### ESERCIZI DA SVOLGERE:
A. Riscrivi in forma più breve il paragrafo del testo sul giudicato cautelare che inizia con «Il Tribunale del riesame ha fatto corretta applicazione», mantenendone i fatti principali.
B. Scrivi il seguito del testo sul giudicato cautelare, cominciando dopo l'ultima frase riportata.

CONSIDERATO IN DIRITTO
Il ricorso risulta manifestamente infondato.
Il Tribunale del riesame ha fatto corretta applicazione dei principi in tema di giudicato cautelare, ribadendo che la preclusione conseguente alle pronunzie emesse nel procedimento incidentale di impugnazione ha una portata più ristretta rispetto a quella determinata dalla cosa giudicata, coprendo solo le questioni dedotte ed effettivamente decise ed essendo limitata allo stato degli atti, sicché solo l’allegazione di un mutamento della situazione processuale impone un nuovo esame della vicenda (tra le molte, Sez. 3, n. 24256 del 21/4/2023, Drewes, Rv. 284683).
Tanto premesso, l’ordinanza ha sottolineato che il provvedimento genetico era stato impugnato ai sensi dell’art. 309 cod. proc. pen., ed era stato confermato con riguardo tanto al fumus commissi dellcti quanto al periculum in mora; tale ultimo profilo, per quanto estraneo alla richiesta di riesame, era stato dunque trattato dal Tribunale della libertà, come verificato anche da questo Collegio, sicché anche sul punto si era formato il giudicato cautelare (nei termini appena richiamati), peraltro in assenza di ricorso per cassazione.
Di seguito, l’ordinanza impugnata ha sottolineato che proprio in tema di esigenze cautelari l’indagato non aveva rappresentato al G.i.p. alcun elemento nuovo, diverso o ulteriore rispetto a quelli già esaminati dal Tribunale del riesame ex art. 309 cod. proc. pen., e tale da suggerire una rivalutazione del quadro cautelare.
6.1. Nessuna censura, pertanto, può essere mossa al provvedimento qui in esame, che ha fatto corretta applicazione dei principi appena richiamati, riscontrando un giudicato cautelare ormai formatosi e l’assenza di presupposti idonei a superarlo. Al riguardo, peraltro, non rileva l’unica circostanza dedotta nel ricorso, ossia che le esigenze cautelari (valorizzate dal G.i.p. per revocare la misura) non avrebbero costituito oggetto della richiesta di riesame, in quanto come già sottolineato – il medesimo profilo era stato comunque trattato
nell’ordinanza di conferma del provvedimento genetico, che non era stata impugnata.

### MATERIALE DI STUDIO:
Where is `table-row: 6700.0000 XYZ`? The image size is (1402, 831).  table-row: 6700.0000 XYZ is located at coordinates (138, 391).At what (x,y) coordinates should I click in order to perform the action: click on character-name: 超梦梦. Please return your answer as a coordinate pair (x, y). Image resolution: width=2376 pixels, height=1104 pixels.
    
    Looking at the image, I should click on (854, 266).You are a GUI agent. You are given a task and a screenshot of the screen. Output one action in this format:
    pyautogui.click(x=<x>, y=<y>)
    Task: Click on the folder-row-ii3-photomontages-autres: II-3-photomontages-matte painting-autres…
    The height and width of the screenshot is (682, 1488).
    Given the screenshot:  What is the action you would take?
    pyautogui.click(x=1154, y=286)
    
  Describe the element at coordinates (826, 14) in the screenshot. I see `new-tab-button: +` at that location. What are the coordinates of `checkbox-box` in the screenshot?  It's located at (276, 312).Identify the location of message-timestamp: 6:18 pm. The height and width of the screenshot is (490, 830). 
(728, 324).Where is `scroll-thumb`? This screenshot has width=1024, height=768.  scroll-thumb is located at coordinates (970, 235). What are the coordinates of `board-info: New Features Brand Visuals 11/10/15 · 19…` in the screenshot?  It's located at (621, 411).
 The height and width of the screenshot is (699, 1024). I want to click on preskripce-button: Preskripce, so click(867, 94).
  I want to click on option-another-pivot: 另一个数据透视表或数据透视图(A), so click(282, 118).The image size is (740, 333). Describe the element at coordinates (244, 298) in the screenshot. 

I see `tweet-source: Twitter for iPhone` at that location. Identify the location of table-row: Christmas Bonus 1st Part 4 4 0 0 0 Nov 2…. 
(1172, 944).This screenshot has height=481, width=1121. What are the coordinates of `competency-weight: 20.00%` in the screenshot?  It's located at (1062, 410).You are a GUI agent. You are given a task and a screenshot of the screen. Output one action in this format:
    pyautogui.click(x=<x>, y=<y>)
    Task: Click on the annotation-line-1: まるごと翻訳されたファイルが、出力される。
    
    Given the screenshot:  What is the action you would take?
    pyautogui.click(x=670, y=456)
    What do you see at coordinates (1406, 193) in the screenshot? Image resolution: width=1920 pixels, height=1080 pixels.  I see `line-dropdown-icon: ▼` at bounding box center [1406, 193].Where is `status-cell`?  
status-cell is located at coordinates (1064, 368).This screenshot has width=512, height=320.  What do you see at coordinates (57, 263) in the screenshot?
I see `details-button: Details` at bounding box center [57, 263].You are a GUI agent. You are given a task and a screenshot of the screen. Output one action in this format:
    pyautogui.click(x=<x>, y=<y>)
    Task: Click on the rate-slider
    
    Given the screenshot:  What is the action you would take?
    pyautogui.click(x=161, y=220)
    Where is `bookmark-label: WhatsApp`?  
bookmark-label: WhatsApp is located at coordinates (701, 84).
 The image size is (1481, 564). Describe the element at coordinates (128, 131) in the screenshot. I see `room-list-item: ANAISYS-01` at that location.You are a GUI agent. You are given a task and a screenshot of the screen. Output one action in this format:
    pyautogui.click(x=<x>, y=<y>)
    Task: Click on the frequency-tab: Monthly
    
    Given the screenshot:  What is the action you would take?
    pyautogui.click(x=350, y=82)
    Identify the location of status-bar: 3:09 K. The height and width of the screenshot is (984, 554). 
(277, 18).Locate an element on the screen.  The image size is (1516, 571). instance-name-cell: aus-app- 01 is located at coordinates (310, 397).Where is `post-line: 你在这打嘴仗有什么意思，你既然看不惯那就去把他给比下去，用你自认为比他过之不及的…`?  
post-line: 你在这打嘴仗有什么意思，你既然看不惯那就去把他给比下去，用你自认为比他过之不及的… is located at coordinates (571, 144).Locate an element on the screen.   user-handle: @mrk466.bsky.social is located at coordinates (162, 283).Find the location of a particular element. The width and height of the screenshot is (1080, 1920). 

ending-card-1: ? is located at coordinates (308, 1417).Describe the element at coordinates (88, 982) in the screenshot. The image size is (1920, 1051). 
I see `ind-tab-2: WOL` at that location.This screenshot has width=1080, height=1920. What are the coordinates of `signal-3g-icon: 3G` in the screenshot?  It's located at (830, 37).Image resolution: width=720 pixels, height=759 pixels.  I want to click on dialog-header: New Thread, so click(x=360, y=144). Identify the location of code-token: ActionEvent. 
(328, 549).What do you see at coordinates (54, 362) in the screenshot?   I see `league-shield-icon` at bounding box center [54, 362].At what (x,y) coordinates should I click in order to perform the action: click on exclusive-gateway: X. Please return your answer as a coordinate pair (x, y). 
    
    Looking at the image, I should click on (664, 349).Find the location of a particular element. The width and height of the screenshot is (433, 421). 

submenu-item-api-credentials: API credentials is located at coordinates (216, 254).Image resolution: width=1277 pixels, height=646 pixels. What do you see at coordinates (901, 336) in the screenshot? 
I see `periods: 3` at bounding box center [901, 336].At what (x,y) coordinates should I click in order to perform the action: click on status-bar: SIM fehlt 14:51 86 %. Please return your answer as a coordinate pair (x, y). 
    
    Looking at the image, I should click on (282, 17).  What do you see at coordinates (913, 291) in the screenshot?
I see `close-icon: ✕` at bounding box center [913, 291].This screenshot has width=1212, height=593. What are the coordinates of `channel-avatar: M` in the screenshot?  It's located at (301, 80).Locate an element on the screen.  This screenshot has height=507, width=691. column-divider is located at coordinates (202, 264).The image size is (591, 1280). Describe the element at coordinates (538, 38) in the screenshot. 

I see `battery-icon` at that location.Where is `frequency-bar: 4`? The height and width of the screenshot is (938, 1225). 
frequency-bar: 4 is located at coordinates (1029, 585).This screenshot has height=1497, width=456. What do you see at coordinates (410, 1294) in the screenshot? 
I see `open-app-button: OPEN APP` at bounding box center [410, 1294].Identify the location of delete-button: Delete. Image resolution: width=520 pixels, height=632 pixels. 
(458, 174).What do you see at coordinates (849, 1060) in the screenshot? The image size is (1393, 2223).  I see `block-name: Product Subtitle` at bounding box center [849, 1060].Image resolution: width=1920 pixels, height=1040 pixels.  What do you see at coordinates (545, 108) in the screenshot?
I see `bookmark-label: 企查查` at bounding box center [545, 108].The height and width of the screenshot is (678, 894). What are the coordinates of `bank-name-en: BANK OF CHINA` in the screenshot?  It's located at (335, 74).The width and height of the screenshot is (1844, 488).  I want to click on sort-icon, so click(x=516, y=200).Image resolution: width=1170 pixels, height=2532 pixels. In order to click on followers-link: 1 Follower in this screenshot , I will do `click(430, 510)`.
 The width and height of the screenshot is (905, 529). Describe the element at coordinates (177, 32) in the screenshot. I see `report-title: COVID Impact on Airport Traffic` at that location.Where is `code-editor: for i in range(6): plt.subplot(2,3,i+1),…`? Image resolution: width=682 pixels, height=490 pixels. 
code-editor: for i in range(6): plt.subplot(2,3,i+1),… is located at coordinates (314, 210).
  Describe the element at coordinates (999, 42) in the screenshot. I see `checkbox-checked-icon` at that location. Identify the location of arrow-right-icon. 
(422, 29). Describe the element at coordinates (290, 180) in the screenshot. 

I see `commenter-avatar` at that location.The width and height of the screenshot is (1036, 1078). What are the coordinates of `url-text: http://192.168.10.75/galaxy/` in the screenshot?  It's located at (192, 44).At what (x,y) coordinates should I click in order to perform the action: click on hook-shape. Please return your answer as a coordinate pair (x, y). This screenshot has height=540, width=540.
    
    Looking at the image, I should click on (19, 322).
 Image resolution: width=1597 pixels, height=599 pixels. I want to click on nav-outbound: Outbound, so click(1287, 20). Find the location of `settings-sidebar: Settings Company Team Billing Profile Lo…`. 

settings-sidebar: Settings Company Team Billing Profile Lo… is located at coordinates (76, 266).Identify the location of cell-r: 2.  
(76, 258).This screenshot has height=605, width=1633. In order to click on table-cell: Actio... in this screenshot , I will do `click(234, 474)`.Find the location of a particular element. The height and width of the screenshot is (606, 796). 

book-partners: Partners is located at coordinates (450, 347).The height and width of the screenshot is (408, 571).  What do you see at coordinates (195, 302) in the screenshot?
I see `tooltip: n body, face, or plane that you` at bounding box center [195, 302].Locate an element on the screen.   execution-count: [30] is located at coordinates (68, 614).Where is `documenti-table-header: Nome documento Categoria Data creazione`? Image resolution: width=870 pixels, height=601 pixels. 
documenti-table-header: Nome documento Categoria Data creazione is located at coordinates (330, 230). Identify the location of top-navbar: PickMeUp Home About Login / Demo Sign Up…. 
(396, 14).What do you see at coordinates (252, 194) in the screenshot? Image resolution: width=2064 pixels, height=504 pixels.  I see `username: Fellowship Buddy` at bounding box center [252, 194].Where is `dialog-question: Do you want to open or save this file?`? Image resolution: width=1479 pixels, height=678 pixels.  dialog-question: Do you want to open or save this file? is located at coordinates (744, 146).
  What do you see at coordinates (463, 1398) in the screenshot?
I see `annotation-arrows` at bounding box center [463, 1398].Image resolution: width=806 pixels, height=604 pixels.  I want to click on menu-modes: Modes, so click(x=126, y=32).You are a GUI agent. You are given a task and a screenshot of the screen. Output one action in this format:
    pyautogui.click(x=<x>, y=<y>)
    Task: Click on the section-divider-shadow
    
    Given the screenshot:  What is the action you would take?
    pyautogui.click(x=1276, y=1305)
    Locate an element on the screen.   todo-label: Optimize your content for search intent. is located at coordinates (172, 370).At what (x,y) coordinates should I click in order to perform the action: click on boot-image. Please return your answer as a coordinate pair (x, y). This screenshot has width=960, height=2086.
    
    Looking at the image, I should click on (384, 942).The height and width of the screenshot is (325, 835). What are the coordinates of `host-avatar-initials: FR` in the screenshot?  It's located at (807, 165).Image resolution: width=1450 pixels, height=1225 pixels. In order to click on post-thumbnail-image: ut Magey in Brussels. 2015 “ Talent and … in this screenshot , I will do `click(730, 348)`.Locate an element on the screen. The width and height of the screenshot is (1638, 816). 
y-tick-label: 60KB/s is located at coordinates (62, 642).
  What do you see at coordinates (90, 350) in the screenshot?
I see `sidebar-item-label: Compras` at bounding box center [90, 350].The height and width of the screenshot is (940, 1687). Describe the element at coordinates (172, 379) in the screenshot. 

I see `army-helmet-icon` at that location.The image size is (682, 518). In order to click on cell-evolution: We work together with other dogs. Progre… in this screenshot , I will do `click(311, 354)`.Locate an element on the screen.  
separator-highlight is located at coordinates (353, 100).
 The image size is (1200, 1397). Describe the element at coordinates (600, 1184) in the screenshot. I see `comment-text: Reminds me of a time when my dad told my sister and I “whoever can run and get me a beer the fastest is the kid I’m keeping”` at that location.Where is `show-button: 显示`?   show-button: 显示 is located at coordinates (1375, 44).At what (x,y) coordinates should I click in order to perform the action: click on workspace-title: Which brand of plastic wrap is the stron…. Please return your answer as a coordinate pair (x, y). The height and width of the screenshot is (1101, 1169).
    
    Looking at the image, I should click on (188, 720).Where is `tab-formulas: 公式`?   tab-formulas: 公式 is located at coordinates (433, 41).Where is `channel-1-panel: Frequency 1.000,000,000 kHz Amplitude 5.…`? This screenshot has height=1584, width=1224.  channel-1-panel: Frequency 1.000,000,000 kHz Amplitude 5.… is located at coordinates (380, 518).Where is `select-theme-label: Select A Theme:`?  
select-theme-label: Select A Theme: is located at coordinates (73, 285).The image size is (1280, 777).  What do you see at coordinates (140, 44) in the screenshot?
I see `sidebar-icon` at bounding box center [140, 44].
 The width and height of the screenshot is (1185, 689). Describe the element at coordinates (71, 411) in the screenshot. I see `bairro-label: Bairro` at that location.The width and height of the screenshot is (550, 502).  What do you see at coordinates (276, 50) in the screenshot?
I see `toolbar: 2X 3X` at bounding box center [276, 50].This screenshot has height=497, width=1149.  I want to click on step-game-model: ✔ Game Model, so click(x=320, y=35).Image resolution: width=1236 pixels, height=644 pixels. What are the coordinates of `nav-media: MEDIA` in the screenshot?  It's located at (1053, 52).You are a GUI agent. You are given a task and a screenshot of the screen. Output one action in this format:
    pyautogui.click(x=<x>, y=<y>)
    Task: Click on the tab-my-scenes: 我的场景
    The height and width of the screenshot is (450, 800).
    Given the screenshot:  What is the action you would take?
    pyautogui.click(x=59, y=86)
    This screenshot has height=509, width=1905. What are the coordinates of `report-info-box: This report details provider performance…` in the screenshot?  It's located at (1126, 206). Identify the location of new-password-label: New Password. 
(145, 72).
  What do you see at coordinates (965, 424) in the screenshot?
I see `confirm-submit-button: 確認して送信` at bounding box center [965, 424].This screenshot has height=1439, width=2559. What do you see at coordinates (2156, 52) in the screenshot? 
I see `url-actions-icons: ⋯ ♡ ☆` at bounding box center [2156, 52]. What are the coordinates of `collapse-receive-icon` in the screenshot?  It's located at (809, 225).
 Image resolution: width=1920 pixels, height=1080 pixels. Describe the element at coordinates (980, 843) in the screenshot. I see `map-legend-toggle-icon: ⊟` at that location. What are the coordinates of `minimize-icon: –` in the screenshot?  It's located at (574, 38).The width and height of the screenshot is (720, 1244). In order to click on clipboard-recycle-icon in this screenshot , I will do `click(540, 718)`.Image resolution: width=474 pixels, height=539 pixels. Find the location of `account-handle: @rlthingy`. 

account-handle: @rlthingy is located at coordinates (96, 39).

### RISPOSTE PER ESERCIZIO:
A. Il Tribunale del riesame ha applicato correttamente i principi sul giudicato cautelare. La preclusione nata dalle pronunce del procedimento incidentale di impugnazione è più ristretta di quella della cosa giudicata. Copre infatti solo le questioni dedotte ed effettivamente decise ed è limitata allo stato degli atti. Un nuovo esame della vicenda è quindi imposto solo se si allega un mutamento della situazione processuale (Sez. 3, n. 24256 del 21/4/2023, Drewes, Rv. 284683).

B.
Il ricorso, peraltro, risulta inammissibile anche sotto un diverso profilo.
7.1. Il Giudice dell’appello cautelare ha sottolineato che, “anche a prescindere dalla violazione del giudicato cautelare”, l’impugnazione proposta dal Pubblico ministero era fondata nel merito, sussistendo gravi esigenze tali da giustificare il ripristino della misura custodiale, come da considerazioni sviluppate alle pagg. 67; ebbene, il ricorso non si confronta affatto con questa parte dell’ordinanza, alla quale non dedica alcun passaggio, così da dover essere dichiarato inammissibile.
Alla luce della sentenza 13 giugno 2000, n. 186, della Corte costituzionale e rilevato che, nella fattispecie, non sussistono elementi per ritenere che «la parte abbia proposto il ricorso senza versare in colpa nella determinazione della causa di inammissibilità», alla declaratoria dell’inammissibilità medesima consegue, a norma dell’art. 616 cod. proc. pen., l’onere delle spese del procedimento nonché quello del versamento della somma, in favore della Cassa delle ammende, equitativamente fissata in euro 3.000,00.
P.Q.NII.
Dichiara inammissibile il ricorso e condanna il ricorrente al pagamento delle spese processuali e della somma di euro tremila in favore della Cassa delle ammende.
Manda alla Cancelleria per gli adempimenti di cui all’art. 28 Reg. esec. cod. proc. pen.
Così deciso in Roma, il 12 dicembre 2024.